Newegg took a half hour on hold before they answered, and initially said that there is a 3 year warranty. I pointed out that there was only two years left on the warranty, so even if it were true that Seagate only offered a three warranty (which they don't - they have 5 year warranties on their drives currently), this drive is still partially expired. She then said that she could not accept a return because, "Unfortunately, we are unable to make the changes since the warranty was provided by the manufacture directly." I asked if she was authorized to refuse a warranty claim and she said she would be sending an RMA form shortly. She did, after request, provide a return shipping label and removed the restocking fee.

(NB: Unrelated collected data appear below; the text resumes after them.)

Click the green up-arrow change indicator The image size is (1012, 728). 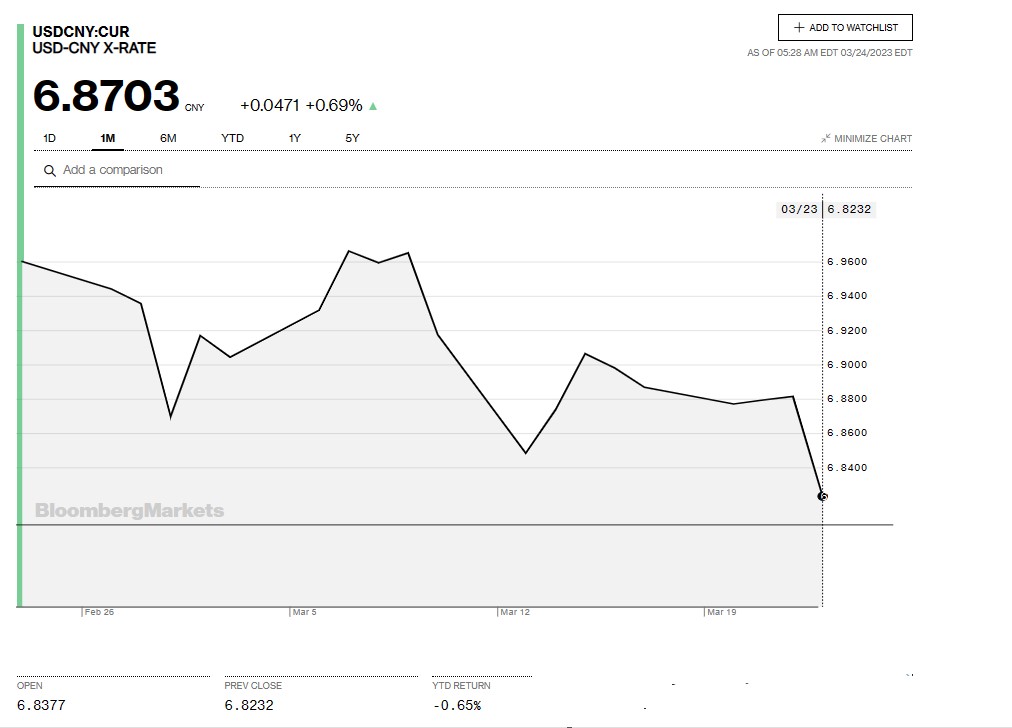tap(373, 106)
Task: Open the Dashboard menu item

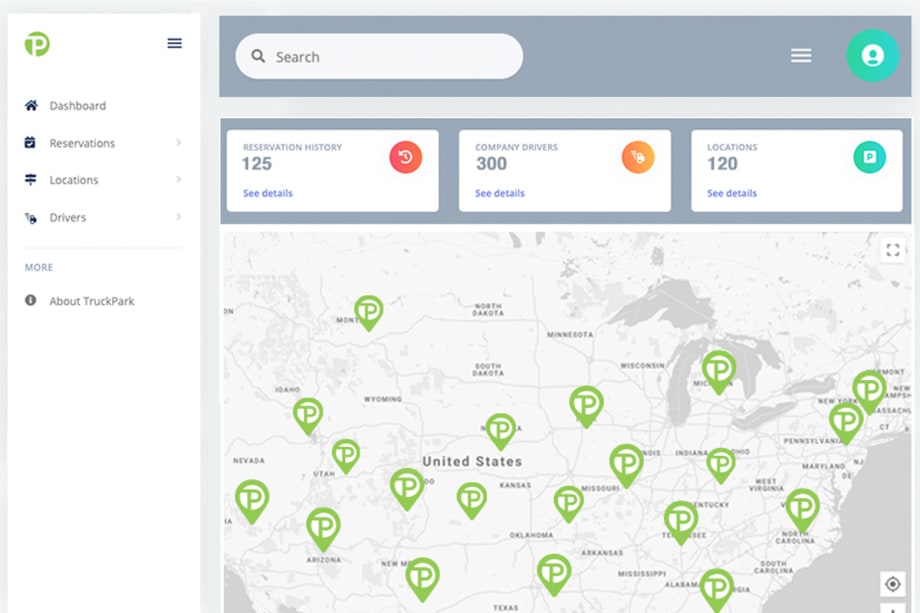Action: point(78,106)
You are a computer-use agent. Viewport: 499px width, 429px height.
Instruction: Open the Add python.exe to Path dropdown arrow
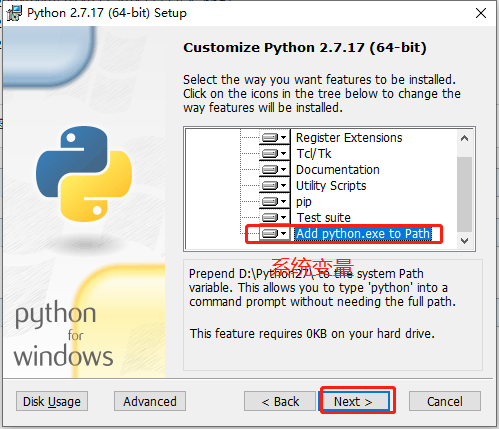pos(284,233)
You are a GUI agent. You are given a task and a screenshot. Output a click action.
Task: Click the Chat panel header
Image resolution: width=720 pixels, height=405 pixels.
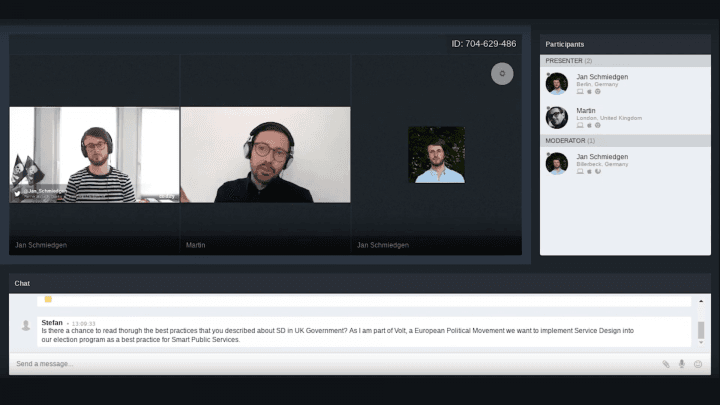[x=23, y=283]
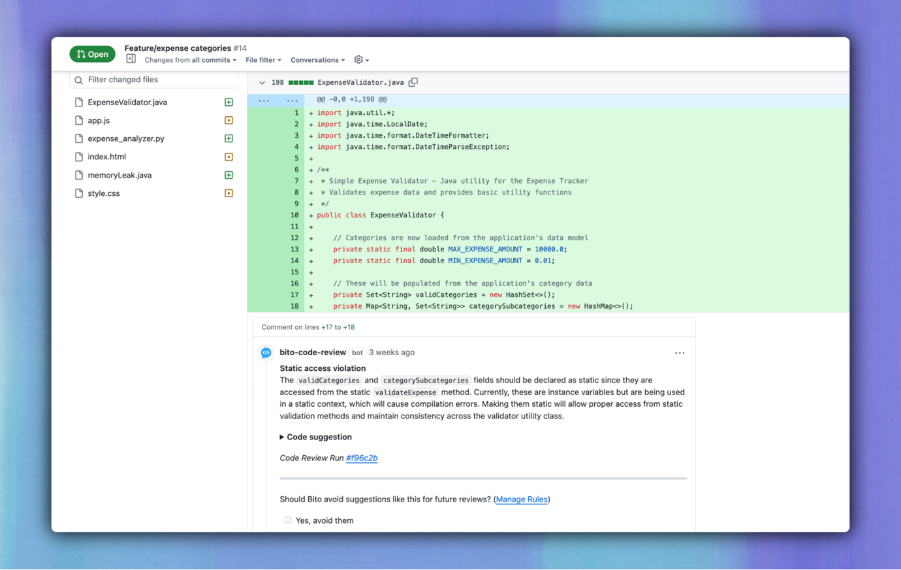The image size is (901, 570).
Task: Click the added-file badge beside ExpenseValidator.java
Action: (229, 102)
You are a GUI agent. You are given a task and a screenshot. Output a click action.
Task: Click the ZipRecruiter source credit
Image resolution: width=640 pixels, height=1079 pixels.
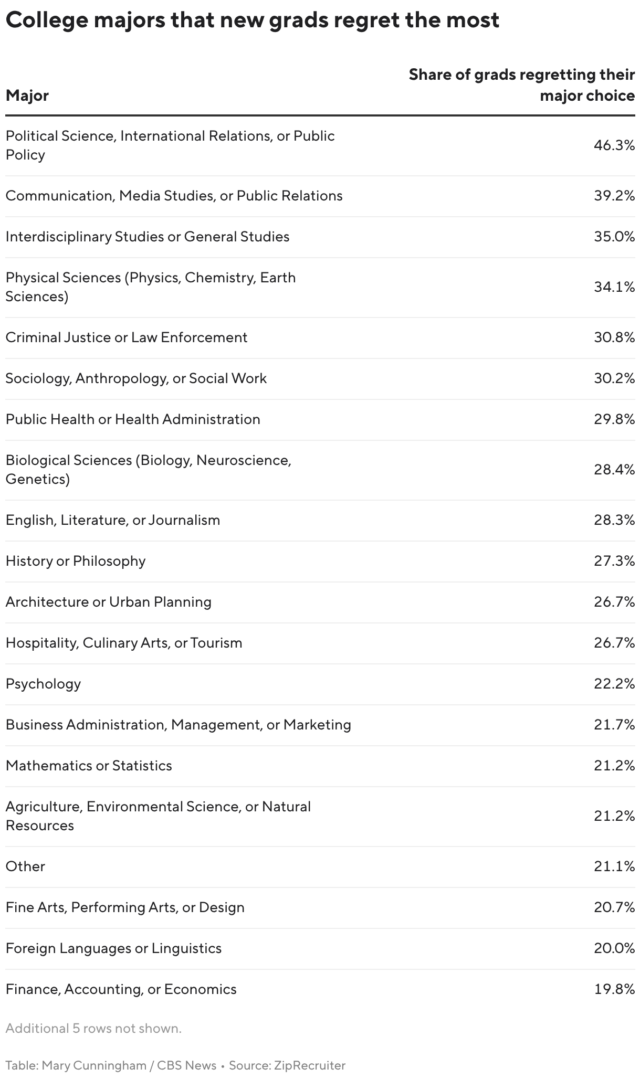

While on hold with the online chat folks, I called Seagate on the phone, and after waiting maybe 5 minutes on hold, got an English speaking person who offered to send out an email where I can take a picture of my invoice, with the appropriate serial numbers, and said that "usually, not always" they would update the warranty date.
She said that often vendors keep the items on the shelf and sell them with expired warranties. So - now I know to always check the warranty right when I get it.
It's irritating that companies sell old devices without mentioning that on their product specifications page.
Posted by
Jon Daley on
March 18, 2011, 11:39 am
| Read 70455 times
|
Comments
(4)
Category
Reviews:
[
first]
[
previous]
[
next]
[
newest]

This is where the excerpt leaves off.